De moins en moins de patientes meurent de cette maladie. Mais, chose surprenante, ces progrès sont autant visibles chez celles qui ne se soumettent pas au dépistage que chez celles qui le font. C’est en tout cas ce que vient de démonter une importante étude, publiée dans l’International Journal of Cancer.

L’analyse a porté sur des femmes norvégiennes âgées de 30 à 89 ans. Celles qui ont développé un cancer du sein entre 1987 et 2010 ont d’abord été identifiées, puis les nombres de décès associés avant et après l'introduction du programme de dépistage ont été comparés.

"Les méthodes de traitement s'améliorent"

"Le fait est que plus les méthodes de traitement s'améliorent, moins le dépistage est bénéfique", explique Henrik Støvring, directeur de l’étude et spécialiste en biostatistique. "Les femmes qui se font dépister vivent plus longtemps parce que toutes les patientes atteintes d'un cancer du sein vivent plus longtemps. Nous avons maintenant de meilleurs médicaments et une chimiothérapie plus efficace. Le système de santé réagit plus rapidement qu'il y a une décennie. Il ne semble pas qu'il y ait moins de femmes qui meurent d'un cancer du sein à la suite d'un dépistage par mammographie", poursuit-il.

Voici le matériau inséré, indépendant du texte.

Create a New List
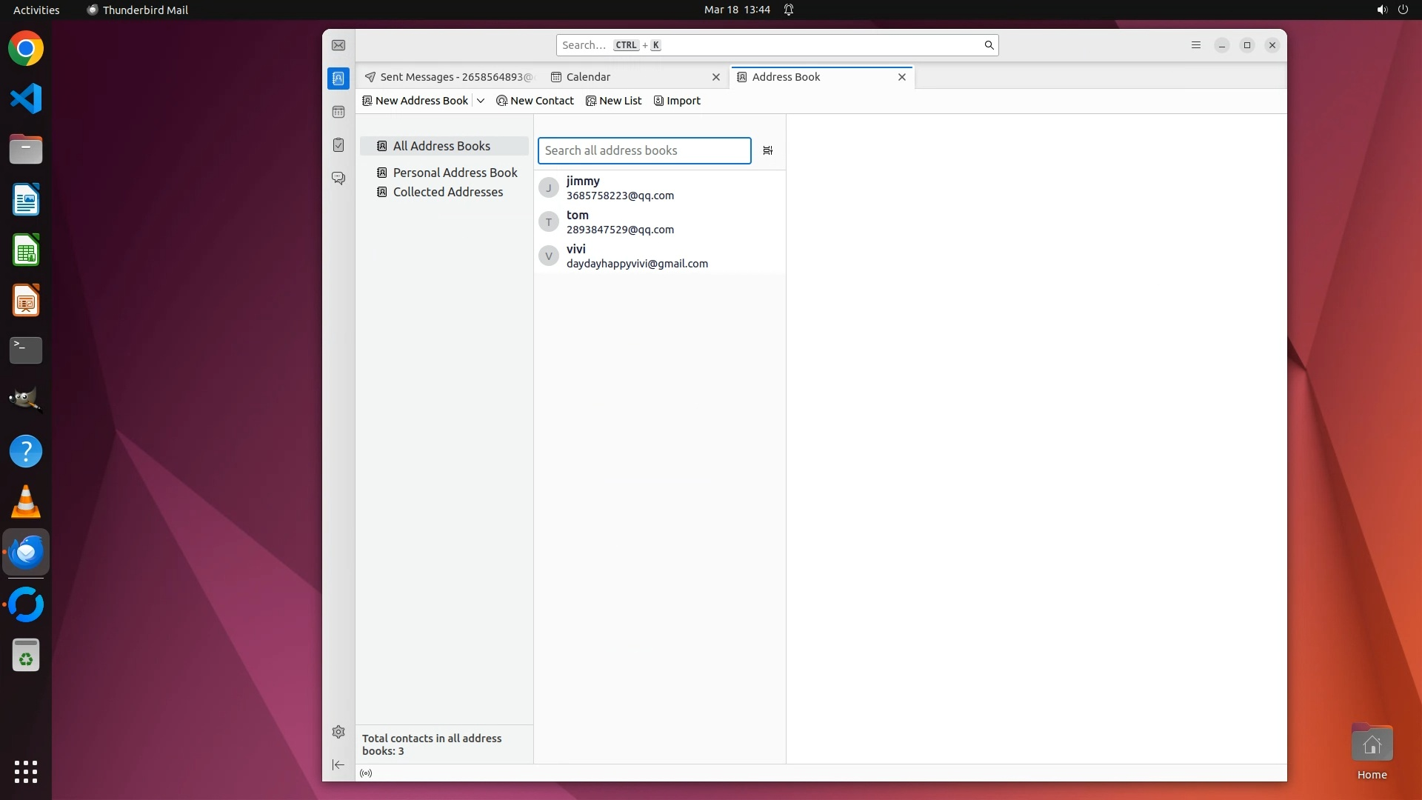The width and height of the screenshot is (1422, 800). point(613,101)
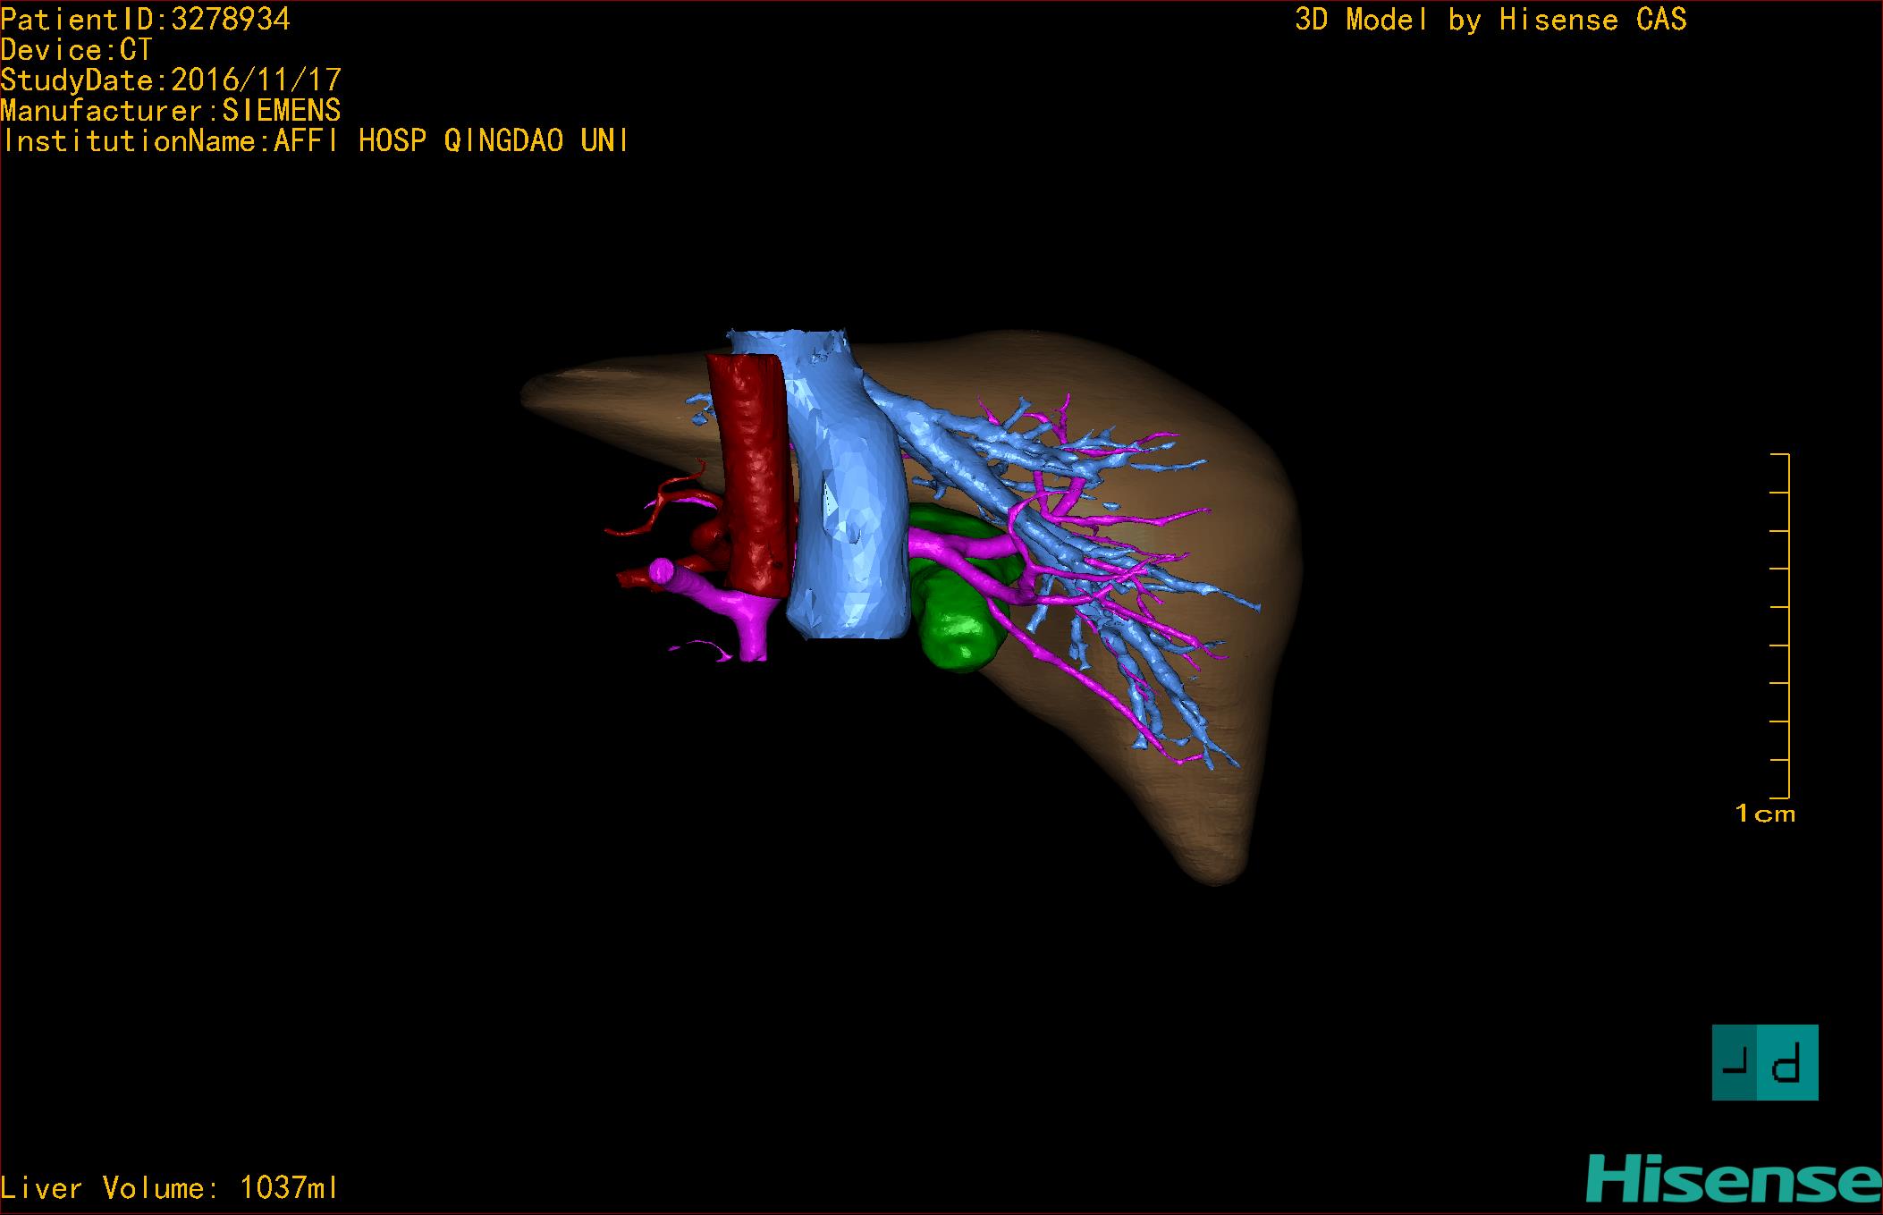The image size is (1883, 1215).
Task: Click the 1cm scale bar label
Action: (x=1765, y=814)
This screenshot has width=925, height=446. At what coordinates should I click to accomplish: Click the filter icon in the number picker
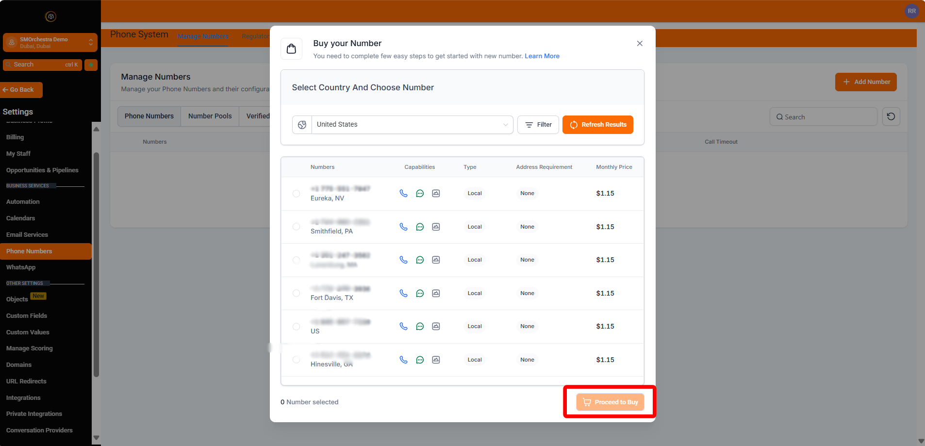(529, 125)
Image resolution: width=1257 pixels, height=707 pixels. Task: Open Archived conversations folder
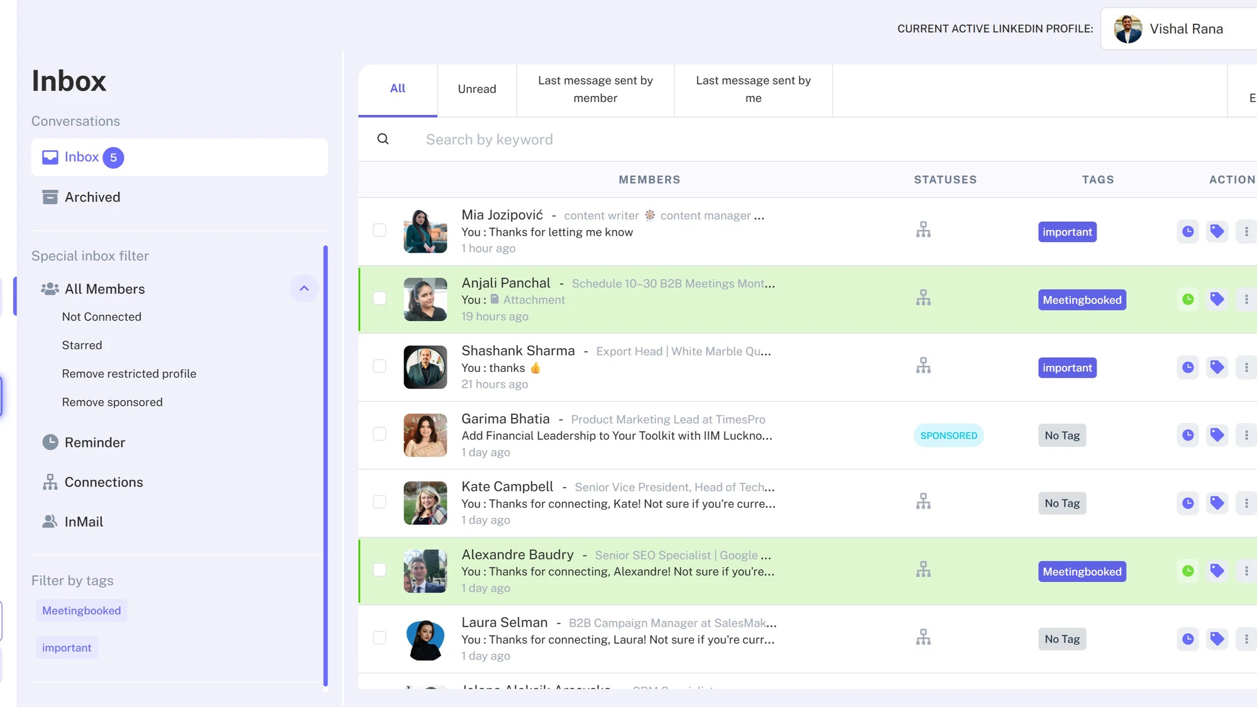tap(92, 197)
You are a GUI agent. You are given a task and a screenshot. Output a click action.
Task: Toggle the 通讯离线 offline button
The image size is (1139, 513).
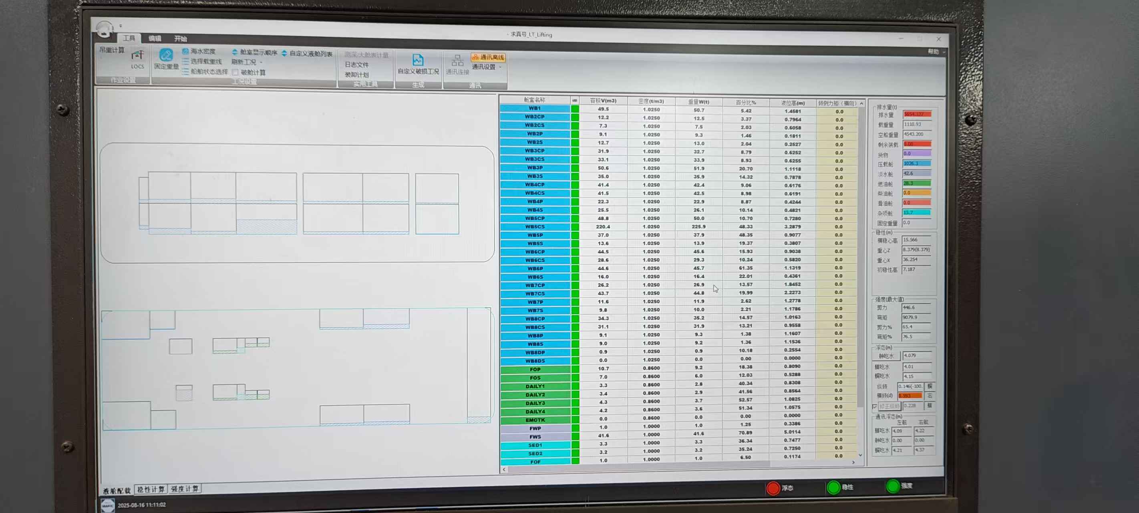coord(488,58)
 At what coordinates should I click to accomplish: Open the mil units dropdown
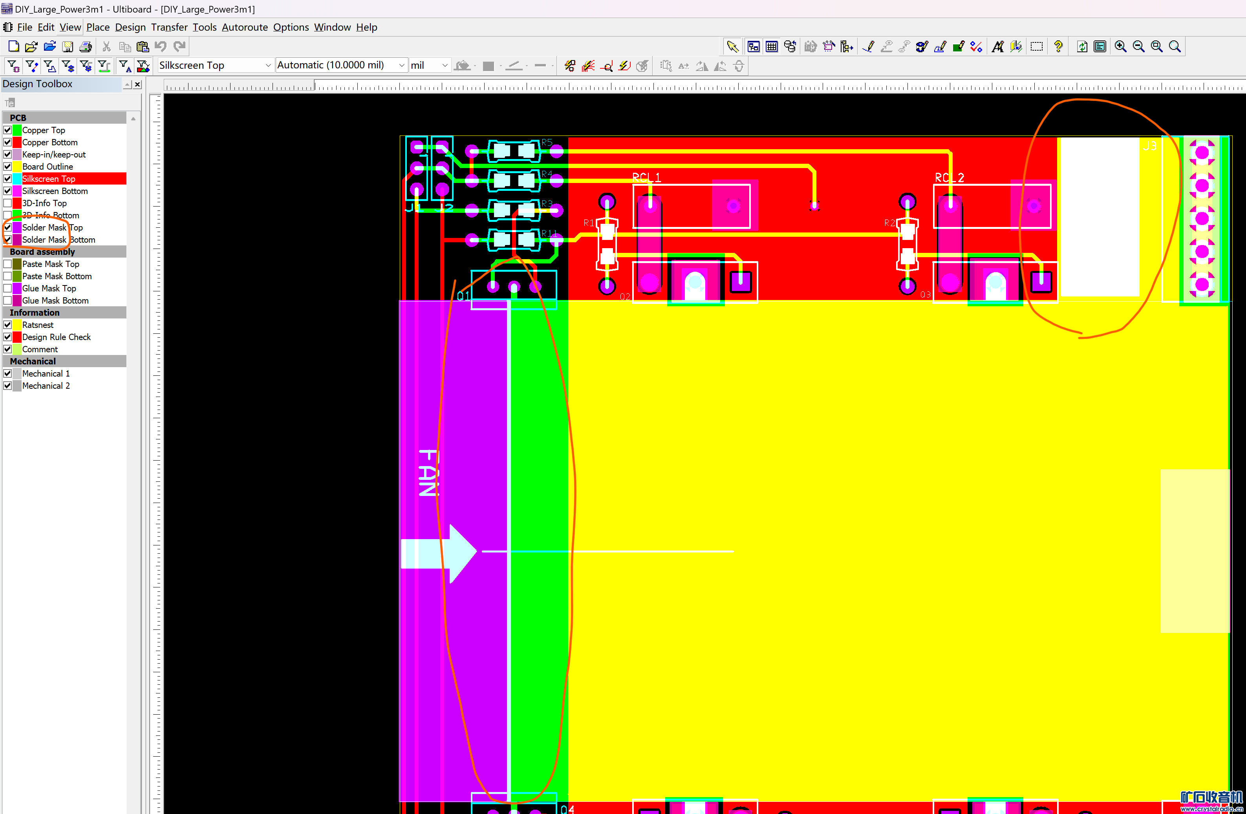click(444, 65)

Un paradoxe et une controverse récurrente

Le dépistage du cancer du sein ne permet donc pas aux femmes de vivre plus longtemps, contrairement à ce qu’affirment les croyances populaires. Pourtant, au Danemark par exemple, toutes les femmes âgées de 50 à 69 ans peuvent passer gratuitement une mammographie de dépistage tous les deux ans.

En France et selon les chiffres de la Haute Autorité de Santé, le coût total du dépistage du cancer du sein s’élève à 250 millions d’euros par an – un budget colossal. Le dépistage organisé du cancer du sein concerne toutes les femmes entre 50 et 74 ans, sans symptômes et n'ayant pas de facteurs de risque particuliers de cancer du sein autre que leur âge. La mammographie en tant qu'examen radiologique est remboursée à hauteur de 70% sur la base du tarif conventionnel défini par l'Assurance Maladie. L

es femmes ayant un risque élevé ou très élevé de cancer du sein peuvent bénéficier d'un suivi spécifique adapté à leur situation individuelle, 100% prise en charge. 

"Examiner les seins des femmes avec ses mains"

Ce n'est pas la première fois qu'une étude vient remettre en cause la validité du dépistage généralisé du cancer du sein par la mammographie. Mais ce n'est pas parce que l'espérance de vie est la même dans les 2 groupes qu'il n'y a pas de bénéfice à la mammographie : celle-ci permet généralement de dépister le cancer du sein à un stade plus précoce, stade où le traitement est moins lourd pour la malade et moins coûteux pour la société. Certains prônent cependant de réserver le dépistage par la mammographie uniquement aux femmes ayant un risque élevé ou très élevé de cancer du sein (dépistage stratifié).

"Ce n'est certainement pas à moi de décider comment les résultats de la recherche devraient être utilisés, mais je suggérerais néanmoins que nous devrions commencer à examiner s'il serait avantageux de faire autre chose que le dépistage actuel. Si un médecin pouvait plutôt examiner les seins des femmes avec ses mains, ce qu'on appelle la palpation, à intervalles réguliers, nous éviterions alors une grande partie du surdiagnostic", conclut Henrik Støvring. Il ne s'agit ici bien sûr pas de supprimer le dépistage mais d'imaginer une façon plus pertinente d'utiliser les examens complémentaires.

Le cancer du sein est le cancer le plus fréquemment observé chez les femmes en France, comme dans l'Union européenne et aux États-Unis. Le nombre de cas observés chaque année a tendance à diminuer depuis 2005, même si cette maladie reste la première cause de décès par cancer chez les femmes en 2012. Dépistée à un stade précoce, la survie à 5 ans est de 99%.